O perito diz que a vulnerabilidade do rio é evidenciada diante de pressões adicionais, uma vez que a redução significativa das chuvas nos últimos anos (de 2.050 mm em 2010 para 1.072 mm em 2024), o que compromete a diluição de poluentes. Ou por outra, incidentes uma vez que o rompimento de um interceptor de esgoto na Marginal Tietê, em julho, e despejos irregulares no Rio Pinheiros e no próprio Tietê, em junho e agosto, contribuíram para anular secção dos avanços recentes.
“Realmente, é muito difícil atingir a qualidade boa, porque é muito mais fácil poluir um rio do que despoluir. É um esforço gigantesco, não depende de um ou de outro, depende de um esforço da sociedade, da coletividade, e é óbvio que algumas partes têm responsabilidades maiores, principalmente os poderes públicos, estadual e municipais, e também as empresas, que também têm responsabilidade enorme nesse processo de despoluição” afirmou.
Segundo ele, um dos fatores que impactam na poluição dos rios é o lixo descartado incorretamente, que acaba chegando ao Tietê. “Isso tem relação [com as empresas], porque a gente tem na lei de resíduos sólidos a logística reversa, mas ela não é aplicada na prática. Portanto, as empresas acabam não se responsabilizando pela embalagem que gera [essa poluição].”
Ações de despoluição
“A perpetuidade das obras de despoluição do Tietê é fundamental para que haja a redução da mancha, e isso precisa ser um pouco permanente. Esperamos que os trabalhos continuem para que possamos, no ano que vem, dar mais uma notícia de redução, porque precisa ser um processo, não dá para rematar nunca esse zelo com o saneamento obrigatório, o saneamento ambiental, principalmente na Bacia do Eminente Tietê, que corresponde à região metropolitana de São Paulo, com o maior aglomerado urbano da América do Sul”, disse.
Ele destaca que uma parcela muito grande dessa população não é atendida pelo serviço de saneamento obrigatório e que muitas, inclusive, não têm nem entrada à moradia digna.
“A gente precisa ter justiça social, uma melhoria da qualidade das habitações, habitações mais dignas para as pessoas, para que estejam ligadas à rede de esgoto. Não dá para cobrar que as pessoas estejam ligadas à rede de esgoto, se nem onde morar, muitas vezes, elas têm.”

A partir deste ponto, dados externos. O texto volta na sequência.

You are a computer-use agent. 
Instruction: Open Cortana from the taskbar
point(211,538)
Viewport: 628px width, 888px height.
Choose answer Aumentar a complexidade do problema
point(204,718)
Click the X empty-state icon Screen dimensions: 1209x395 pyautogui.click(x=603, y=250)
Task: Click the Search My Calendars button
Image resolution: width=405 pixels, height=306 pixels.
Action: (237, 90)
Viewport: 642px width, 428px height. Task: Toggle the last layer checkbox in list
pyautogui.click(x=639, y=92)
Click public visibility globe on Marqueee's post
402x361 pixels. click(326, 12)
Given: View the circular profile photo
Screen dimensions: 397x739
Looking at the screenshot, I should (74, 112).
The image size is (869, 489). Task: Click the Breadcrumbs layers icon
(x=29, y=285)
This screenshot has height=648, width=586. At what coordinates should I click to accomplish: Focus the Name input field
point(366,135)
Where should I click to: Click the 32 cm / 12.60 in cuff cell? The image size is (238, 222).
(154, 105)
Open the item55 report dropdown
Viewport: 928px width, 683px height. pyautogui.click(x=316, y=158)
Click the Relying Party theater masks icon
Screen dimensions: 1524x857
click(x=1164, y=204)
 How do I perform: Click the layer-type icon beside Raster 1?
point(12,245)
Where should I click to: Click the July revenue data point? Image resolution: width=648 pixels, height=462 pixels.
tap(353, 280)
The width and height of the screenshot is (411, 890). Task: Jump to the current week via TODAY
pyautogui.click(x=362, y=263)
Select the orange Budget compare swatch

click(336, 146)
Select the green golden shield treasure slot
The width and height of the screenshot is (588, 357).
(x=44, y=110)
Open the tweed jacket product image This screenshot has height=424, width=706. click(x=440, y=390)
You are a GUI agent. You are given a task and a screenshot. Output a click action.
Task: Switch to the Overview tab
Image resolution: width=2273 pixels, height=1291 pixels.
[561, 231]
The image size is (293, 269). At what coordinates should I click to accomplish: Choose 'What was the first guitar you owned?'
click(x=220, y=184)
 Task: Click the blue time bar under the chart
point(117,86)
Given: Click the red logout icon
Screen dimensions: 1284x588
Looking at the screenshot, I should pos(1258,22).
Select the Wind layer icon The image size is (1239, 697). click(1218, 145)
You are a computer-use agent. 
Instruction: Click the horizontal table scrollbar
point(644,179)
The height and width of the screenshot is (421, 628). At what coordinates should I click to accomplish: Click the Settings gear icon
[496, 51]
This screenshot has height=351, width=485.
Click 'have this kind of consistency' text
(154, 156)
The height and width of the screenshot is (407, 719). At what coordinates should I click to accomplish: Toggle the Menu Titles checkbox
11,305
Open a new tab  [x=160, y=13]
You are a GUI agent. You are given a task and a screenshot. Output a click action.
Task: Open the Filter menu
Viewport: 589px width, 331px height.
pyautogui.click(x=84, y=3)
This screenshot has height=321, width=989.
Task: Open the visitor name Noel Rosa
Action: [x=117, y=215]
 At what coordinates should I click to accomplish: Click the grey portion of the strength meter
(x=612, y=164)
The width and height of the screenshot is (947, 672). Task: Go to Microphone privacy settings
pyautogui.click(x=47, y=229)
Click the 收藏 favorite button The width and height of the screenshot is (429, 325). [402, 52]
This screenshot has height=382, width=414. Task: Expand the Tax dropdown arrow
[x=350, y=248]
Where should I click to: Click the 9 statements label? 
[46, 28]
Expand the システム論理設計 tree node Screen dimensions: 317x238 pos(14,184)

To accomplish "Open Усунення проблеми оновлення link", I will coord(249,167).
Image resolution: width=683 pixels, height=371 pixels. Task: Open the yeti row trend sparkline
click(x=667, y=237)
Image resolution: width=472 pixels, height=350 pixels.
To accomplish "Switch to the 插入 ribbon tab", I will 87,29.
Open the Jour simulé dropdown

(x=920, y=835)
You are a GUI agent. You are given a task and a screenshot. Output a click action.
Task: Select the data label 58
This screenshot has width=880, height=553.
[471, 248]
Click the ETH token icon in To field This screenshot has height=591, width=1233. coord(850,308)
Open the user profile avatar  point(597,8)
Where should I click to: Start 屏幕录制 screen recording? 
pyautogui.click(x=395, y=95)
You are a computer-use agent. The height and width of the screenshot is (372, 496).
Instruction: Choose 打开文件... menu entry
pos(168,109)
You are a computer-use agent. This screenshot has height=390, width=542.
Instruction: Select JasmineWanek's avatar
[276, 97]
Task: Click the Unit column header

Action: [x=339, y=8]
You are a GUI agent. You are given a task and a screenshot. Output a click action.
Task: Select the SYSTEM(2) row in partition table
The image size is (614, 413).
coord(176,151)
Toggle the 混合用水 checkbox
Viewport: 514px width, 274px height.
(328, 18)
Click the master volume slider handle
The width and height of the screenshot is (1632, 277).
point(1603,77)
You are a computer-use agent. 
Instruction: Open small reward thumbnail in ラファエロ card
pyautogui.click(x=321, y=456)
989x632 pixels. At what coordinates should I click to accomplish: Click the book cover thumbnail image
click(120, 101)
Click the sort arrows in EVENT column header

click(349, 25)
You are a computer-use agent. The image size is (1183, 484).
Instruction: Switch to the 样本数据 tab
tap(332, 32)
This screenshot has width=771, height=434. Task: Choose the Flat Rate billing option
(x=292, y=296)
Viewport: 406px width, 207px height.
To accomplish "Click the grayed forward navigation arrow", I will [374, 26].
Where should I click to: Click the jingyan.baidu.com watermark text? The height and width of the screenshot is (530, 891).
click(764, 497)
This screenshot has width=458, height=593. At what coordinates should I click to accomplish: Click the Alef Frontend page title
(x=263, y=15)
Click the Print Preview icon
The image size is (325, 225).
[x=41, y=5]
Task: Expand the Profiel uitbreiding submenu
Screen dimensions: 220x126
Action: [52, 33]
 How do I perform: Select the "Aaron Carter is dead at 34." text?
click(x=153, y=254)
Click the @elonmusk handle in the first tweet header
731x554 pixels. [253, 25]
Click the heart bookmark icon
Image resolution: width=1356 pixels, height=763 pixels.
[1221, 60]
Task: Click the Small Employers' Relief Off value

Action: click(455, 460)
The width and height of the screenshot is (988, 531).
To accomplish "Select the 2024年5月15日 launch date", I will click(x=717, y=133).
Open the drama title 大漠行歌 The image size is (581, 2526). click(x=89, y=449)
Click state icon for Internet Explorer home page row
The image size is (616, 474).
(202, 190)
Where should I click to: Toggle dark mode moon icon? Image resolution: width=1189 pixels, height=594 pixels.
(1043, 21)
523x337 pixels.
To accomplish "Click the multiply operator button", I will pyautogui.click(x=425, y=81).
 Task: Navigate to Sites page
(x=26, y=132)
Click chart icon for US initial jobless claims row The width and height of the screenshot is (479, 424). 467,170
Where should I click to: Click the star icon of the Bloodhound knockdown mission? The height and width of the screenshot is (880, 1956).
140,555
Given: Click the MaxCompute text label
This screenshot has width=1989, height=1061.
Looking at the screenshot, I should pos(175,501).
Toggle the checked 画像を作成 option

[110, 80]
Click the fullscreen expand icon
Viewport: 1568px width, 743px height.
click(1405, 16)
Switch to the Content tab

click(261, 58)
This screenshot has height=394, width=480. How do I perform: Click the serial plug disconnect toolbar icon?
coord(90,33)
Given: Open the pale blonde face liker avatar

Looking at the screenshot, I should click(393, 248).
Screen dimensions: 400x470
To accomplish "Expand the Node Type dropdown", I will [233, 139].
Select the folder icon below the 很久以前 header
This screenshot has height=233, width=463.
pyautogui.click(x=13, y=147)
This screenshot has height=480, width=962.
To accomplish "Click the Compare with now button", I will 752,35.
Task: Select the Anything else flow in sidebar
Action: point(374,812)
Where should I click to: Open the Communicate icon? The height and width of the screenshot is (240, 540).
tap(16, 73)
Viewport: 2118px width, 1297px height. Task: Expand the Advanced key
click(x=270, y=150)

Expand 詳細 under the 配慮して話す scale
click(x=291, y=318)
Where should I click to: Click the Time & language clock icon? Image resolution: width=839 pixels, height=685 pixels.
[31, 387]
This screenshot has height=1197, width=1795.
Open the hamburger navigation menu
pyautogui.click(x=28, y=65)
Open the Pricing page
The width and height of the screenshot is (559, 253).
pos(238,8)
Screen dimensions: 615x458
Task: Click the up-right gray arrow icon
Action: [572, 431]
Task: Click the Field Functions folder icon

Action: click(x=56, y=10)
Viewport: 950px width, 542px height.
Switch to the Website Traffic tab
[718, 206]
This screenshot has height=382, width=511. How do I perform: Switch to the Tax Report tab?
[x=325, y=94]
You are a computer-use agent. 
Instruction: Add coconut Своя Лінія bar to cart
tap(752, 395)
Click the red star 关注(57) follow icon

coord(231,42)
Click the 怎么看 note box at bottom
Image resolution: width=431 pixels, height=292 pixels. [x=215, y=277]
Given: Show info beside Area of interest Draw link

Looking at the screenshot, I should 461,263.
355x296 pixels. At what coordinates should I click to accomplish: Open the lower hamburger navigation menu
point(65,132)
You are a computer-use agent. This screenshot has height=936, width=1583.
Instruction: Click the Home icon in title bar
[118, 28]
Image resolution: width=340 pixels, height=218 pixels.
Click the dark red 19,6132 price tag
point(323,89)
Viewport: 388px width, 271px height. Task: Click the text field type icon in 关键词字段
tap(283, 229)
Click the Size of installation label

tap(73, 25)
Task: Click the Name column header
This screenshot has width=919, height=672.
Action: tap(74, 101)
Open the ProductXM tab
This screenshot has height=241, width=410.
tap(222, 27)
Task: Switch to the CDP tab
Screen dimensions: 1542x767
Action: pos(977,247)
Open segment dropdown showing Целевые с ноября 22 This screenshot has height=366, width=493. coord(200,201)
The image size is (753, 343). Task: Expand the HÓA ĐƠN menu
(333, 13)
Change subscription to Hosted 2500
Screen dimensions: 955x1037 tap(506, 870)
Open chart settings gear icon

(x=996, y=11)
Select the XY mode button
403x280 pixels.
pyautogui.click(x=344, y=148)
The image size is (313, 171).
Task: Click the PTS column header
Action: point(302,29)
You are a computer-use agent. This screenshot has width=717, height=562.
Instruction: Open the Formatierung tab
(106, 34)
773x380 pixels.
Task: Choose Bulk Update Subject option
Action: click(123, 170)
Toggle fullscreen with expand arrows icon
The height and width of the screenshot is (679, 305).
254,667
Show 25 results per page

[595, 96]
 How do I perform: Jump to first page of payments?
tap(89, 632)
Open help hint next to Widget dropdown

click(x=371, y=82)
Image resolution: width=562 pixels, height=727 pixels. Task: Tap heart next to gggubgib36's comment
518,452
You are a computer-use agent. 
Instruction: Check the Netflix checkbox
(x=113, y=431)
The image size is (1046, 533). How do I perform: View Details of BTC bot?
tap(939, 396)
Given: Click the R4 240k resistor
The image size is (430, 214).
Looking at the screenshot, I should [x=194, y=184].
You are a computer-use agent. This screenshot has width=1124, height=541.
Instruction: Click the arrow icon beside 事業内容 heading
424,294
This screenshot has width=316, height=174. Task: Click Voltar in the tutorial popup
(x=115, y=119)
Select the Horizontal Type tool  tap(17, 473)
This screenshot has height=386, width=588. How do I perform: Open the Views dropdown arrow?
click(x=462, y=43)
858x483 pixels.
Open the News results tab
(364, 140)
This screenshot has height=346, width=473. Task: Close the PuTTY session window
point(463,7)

A despoluição dos rios, no entanto, não depende unicamente do tratamento de esgoto, lembrou Veronesi. Ele citou ainda a premência de manejo dos resíduos sólidos, o melhor uso e ocupação do solo nas bacias que o Tietê passa, construção de mais parques lineares nas beiras dos rios, proteção de nascentes, além do progresso no saneamento obrigatório.
O Rio Tietê conta com diferentes classificações de enquadramento da chuva, que variam conforme os usos preponderantes em cada uma de suas regiões hidrográficas. Definida por lei, a classificação varia da Classe Peculiar até a Classe 4, essa última a mais permissiva em relação ao recebimento de poluentes. No Eminente Tietê, as áreas de manancial são enquadradas na Classe 1, enquanto grande secção dos rios e córregos urbanos, uma vez que o Tamanduateí, o Pinheiros e o próprio Tietê, no trecho de Guarulhos a Pirapora do Bom Jesus, está na Classe 4.
Veronesi ressalta que alguns trechos continuam com qualidade péssima, mesmo depois décadas de investimentos em recuperação. Ele avalia que, para restabelecer os rios da bacia, a manutenção da Classe 4 uma vez que referência precisa ser revista.